━━━━━ EXCERPT TO READ ━━━━━
For reference, Table 5.3A shows the original names for EBCDIC control
characters [13] that are now superseded by the names shown in Table 5.3.
It is not proposed here that these be added to Unicode.

Table 5.3A: Obsolete EBCDIC Control Characters

 Val Name Description Replaced By
  04 PF Punch Off SEL
  06 LC Lower Case RNL
  0A SMM Start of Manual Message RPT
  13 TM Tape Mark DC3
  17 IL Idle POC
  1A CC Cursor Control UBX
  2B CU2 Customer Use 2 CSP
  34 PN Punch On PP
  35 RS Record Separator TRN
  36 UC Upper Case NBS

5.4. IBM 3270 Terminal Orders and Controls

Names for IBM 3270 terminal orders and controls [27] that are not already
listed in Tables 5.1-5.3 are shown in Table 5.4, to be used in debugging
3270 data streams. Columns are as in the previous tables, except the Type
column, in which:

  O = 3270 Terminal Order [27,Table 4-1]
  D = 3270 Terminal Order in normal display [27,p.E-3]
  L = LU 1 SCS Control Codes [27,Table 8-2]
  F = 3270 Format Control Order [27,Table 4-3]

Table 5.4: 3270 Control Characters

  Code Val Name Type Description
  E070 1D SF O Symbol for Start Field
  E071 11 SBA O Symbol for Set Buffer Address
  E072 2C MF O Symbol for Modify Field
  E073 13 IC O Symbol for Insert Cursor
  E074 05 PT O Symbol for Program Tab
  E075 3C RA O Symbol for Repeat to Address
  E076 12 EUA O Symbol for Erase to Unprotected Address
  E077 04 VCS L Symbol for Vertical Channel Select
  E078 14 ENP L Symbol for Enable Presentation
  E079 24 INP L Symbol for Inhibit Presentation
  E07A 2B FMT L Symbol for Format
  E07B 1C DUP F Symbol for Duplicate
  E07C 1C DUP D Overscore asterisk (1)
━━━━━ THE DATA ━━━━━
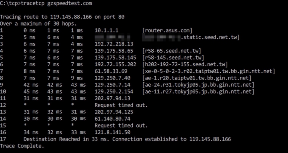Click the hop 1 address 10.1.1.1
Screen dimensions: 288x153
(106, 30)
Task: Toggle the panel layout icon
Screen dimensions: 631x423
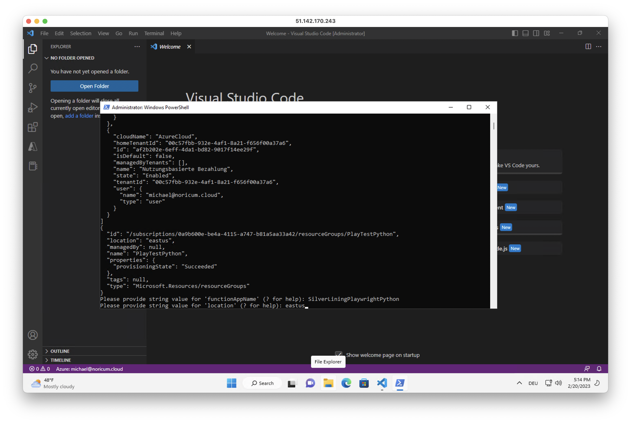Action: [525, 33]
━━━━━
━━━━━ THE DATA ━━━━━
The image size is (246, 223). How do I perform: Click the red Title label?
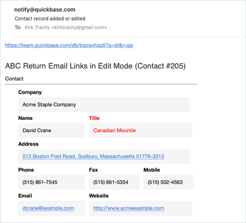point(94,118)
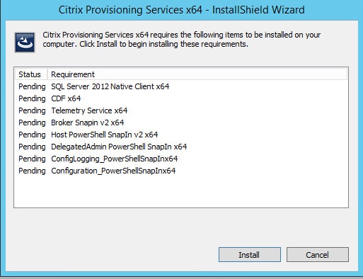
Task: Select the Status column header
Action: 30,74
━━━━━
**THINGS TO DO**
[1] Return the lines of the records from the one containing "Click the hop 1 address 10.1.1.1" through the one containing "Action: [525, 33]", inclusive, with each line reproduced verbatim. Omit the pictures from your answer.
[2] Supply the next part of the text on EBCDIC and IBM 3270 control characters, starting after its final line.
The records have no connection to the text.

**RESULTS BY TASK**
[1]
Click the hop 1 address 10.1.1.1
Screen dimensions: 288x153
(106, 30)
Task: Toggle the panel layout icon
Screen dimensions: 631x423
Action: [525, 33]

[2]
  E07D 1E FM F Symbol for Field Mark
  E07E 1E FM D Overscore semicolon (1)
  E07F FF EO F Symbol for Eight Ones

Notes:
 (1) When displayed "as itself".

Summary:
  16 new characters, E070-E07F.

5.5. 3270 Terminal Operator Status Indicators

The IBM 3270 terminal displays a variety of unique glyphs in its Operator
Information Area [15, Figure A-4]. Although they are not encoded in any IBM
character set (known to me), they nevertheless appear on the screen, and are
therefore required for accurate terminal emulation. These glyphs are listed
in Table 5.5.

Table 5.5: 3270 Terminal Operator Status Indicators

  Code Description
  E080 Human stick figure
  E081 Human stick figure in box
  E082 Clock at 6:10 (or 1:30)
  E083 White rectangle with stroke (1)
  E084 Black rectangle with stroke (2)
  E085 Lighting with stroke (3)
  E086 Security key (4)
  E087 Black and White Right-Pointing Triangles (5)

Notes:
 (1) A rectangle like the one at U+25AD with an oblique stroke through it.
     Note that "white" and "black" are used in the sense of the Unicode
     standard, and do not imply any particular colors or measure of goodness.
 (2) A rectangle like the one at U+25AC with an oblique stroke through it.
 (3) A horizontal lightning symbol with an oblique stroke through it.
 (4) A picture of a key (indicating the keyboard is locked).
 (5) Like U+25B8 and U+25B9 in the same cell, arranged horizontally, left
     to right, like a double right-pointing arrowhead, used as a
     supplementary indicator.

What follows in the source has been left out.